Open source news roundup for April 11 - 17, 2015

Apple releases ResearchKit

On April 14, Apple released the ResearchKit open source framework for creating medical research applications. This framework was first announced last month, and is now available to developers. According to Apple's press release, "[t]he first research apps developed using ResearchKit study asthma, breast cancer, cardiovascular disease, diabetes and Parkinson's disease". The official apps developed so far, of course, require an iPhone or the most recent generation of iPod Touch, but the framework's source code itself is available on GitHub for anyone to use and modify as they see fit. It remains to be seen how well ResearchKit can move beyond Apple's own software ecosystem, but releasing the project on GitHub provides an opportunity for developers to re-purpose the code for devices outside the iOS family of devices.

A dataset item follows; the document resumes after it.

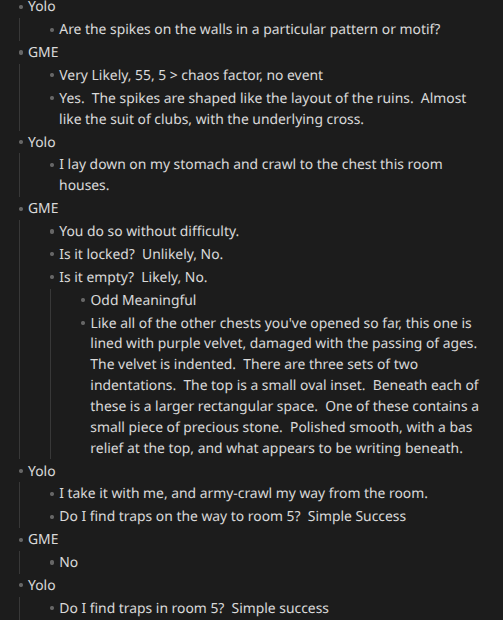
Task: Click the Yolo heading above 'I take it with me'
Action: coord(42,471)
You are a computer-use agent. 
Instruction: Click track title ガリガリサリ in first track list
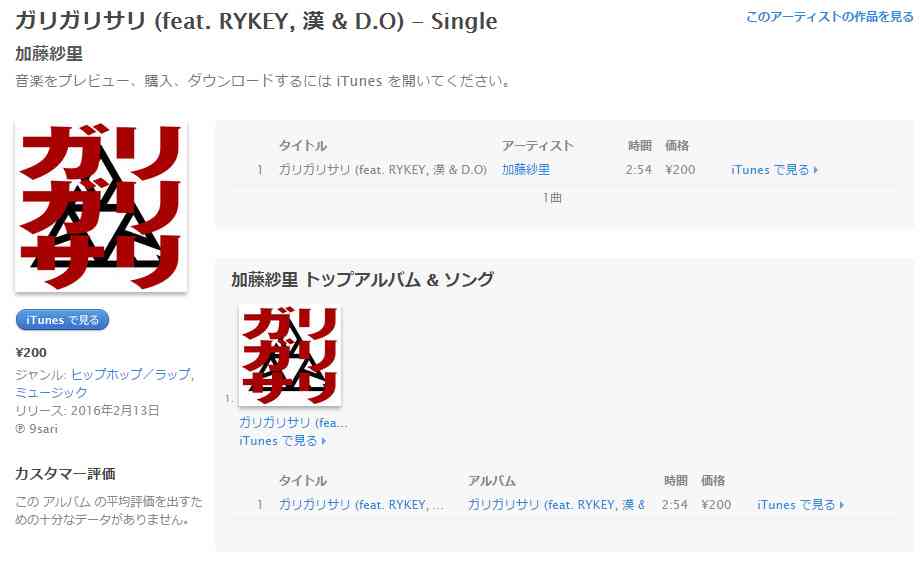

Ars Technica's story about the release of ResearchKit covers some of the features and limitations. The framework allows developers to create applications build around three key modules: participant consent, surveys, and active tasks (i.e., requiring the user to do some kind of activity). However, one of the drawbacks that Ars Technica notes is that Research Kit "doesn't allow for scheduled surveys or active tasks, meaning that apps won't be able to remind users to perform certain activities at set intervals without the user remembering to do so."

npm launches private modules

It is now possible to have private modules on npm's hosted service for Node packages. Similar to GitHub's paid accounts, npm now allows users to pay a fee to have private projects. These private projects can be shared with other paying npm customers. TechCrunch reports that, according to Isaac Schlueter (the original developer of npm and co-founder of the company of the same name), "being able to run a private registry has long been one of the most requested features from npm's users, but it took the company a while to launch this because running projects from multiple users on its own servers and being able to keep that data safe is a bit more difficult than the company's previous projects."

Docker raises $95 million

Docker, the company behind the Linux-based container project of the same name, has acquired $95 million in funding after its most recent venture capital round. TechCrunch reports that Docker "still hasn't spent most of its Series B funding yet, but the Docker team decided to capitalize on its current momentum in order to be able to scale up as needed." Wired points out that "you can't attend a developer conference these days without hearing at least a couple talks on containers" and that this money will allow Docker to fend off competition from competing projects, e.g., CoreOS's Rocket. The funding Docker has secured help it cement its place in the market and provide adopters of Docker's technology with the peace of mind that Docker will be around for the foreseeable future.

Pivotal's GemFire is now open source

InfoWorld reports that Pivotal's GemFire (an in-memory distributed database) has become an Apache Incubator project named Geode. Earlier this year, Pivotal announced their plan to open some of the technologies and now they have done so by open sourcing GemFire and turning it over the the Apache Foundation. In addition, CMSWire Reports that Pivotal will be becoming a Platinum Sponsor of the Apache Software Foundation. As ZDNet reports, now that Geode is open source and available to download, "Pivotal is actively encouraging developers to download and evaluate the database."